AS-301h · Module 1

Playbook Architecture

4 min read

Good news, everyone! In AS-301a and AS-201c we covered the four-phase incident response structure: contain, investigate, remediate, communicate. That structure still applies. What changes at the 301 level is the specificity — each AI threat category requires its own playbook with category-specific containment actions, category-specific investigation steps, and category-specific indicators of compromise. A generic "security incident" playbook applied to a prompt injection attack produces a generic response. A prompt injection playbook produces a targeted response.
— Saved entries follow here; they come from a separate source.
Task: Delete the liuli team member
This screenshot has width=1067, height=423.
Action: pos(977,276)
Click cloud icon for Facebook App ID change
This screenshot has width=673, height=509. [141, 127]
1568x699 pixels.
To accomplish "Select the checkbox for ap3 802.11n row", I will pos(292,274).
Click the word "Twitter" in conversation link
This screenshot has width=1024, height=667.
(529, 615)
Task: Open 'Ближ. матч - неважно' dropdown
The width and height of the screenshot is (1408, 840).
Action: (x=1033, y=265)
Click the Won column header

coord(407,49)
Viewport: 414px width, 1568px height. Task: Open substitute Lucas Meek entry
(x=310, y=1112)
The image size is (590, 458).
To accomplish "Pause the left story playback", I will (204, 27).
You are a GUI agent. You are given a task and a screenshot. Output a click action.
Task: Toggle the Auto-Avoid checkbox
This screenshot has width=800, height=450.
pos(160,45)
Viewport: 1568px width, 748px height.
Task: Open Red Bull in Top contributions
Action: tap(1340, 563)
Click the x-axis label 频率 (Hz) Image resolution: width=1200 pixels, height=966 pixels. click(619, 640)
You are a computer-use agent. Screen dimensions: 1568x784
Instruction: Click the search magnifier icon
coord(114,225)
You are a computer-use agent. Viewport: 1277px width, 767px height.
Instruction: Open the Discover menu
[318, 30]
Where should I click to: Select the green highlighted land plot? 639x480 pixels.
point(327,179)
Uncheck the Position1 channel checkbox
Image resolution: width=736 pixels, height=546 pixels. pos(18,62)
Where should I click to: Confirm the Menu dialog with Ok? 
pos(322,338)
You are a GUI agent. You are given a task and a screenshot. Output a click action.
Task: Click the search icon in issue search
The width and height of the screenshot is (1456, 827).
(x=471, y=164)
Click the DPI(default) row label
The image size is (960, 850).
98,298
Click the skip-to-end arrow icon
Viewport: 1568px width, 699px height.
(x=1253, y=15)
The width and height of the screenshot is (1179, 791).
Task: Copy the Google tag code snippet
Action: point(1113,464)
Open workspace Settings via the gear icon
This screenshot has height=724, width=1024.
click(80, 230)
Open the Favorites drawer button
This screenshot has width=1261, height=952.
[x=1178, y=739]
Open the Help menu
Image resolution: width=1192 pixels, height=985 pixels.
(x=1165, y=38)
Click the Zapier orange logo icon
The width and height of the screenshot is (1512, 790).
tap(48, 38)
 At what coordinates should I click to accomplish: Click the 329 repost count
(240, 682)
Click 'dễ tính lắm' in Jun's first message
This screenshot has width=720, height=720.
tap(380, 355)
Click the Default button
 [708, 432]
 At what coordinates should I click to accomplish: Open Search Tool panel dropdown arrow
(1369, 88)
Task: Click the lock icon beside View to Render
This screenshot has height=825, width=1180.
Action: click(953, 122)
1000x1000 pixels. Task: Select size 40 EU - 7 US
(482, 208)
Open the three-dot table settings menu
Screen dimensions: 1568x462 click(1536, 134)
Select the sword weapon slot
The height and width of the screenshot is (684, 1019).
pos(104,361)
  1. Playbook Structure Every AI incident playbook contains: trigger conditions (what alerts activate this playbook), severity classification criteria, containment actions with execution sequence, investigation checklist with specific log queries, remediation steps, communication templates, and post-incident review requirements. Each section is pre-written, reviewed, and rehearsed.
  2. Threat Category Mapping Map each AI threat category to a dedicated playbook. Prompt injection: separate playbooks for direct, indirect, and stored injection. Data exfiltration: separate playbooks for output-based, tool-mediated, and conversation-leakage exfiltration. Model compromise: playbooks for behavior drift, system prompt extraction, and supply chain compromise. Specificity enables speed.
  3. Decision Trees Within each playbook, include decision trees for ambiguous situations. The alert shows an injection attempt — was it successful? Check the output log. The output contains sensitive data — was it sent to the user or intercepted by the guardrail? Check the guardrail log. Decision trees remove hesitation from a process where hesitation costs time.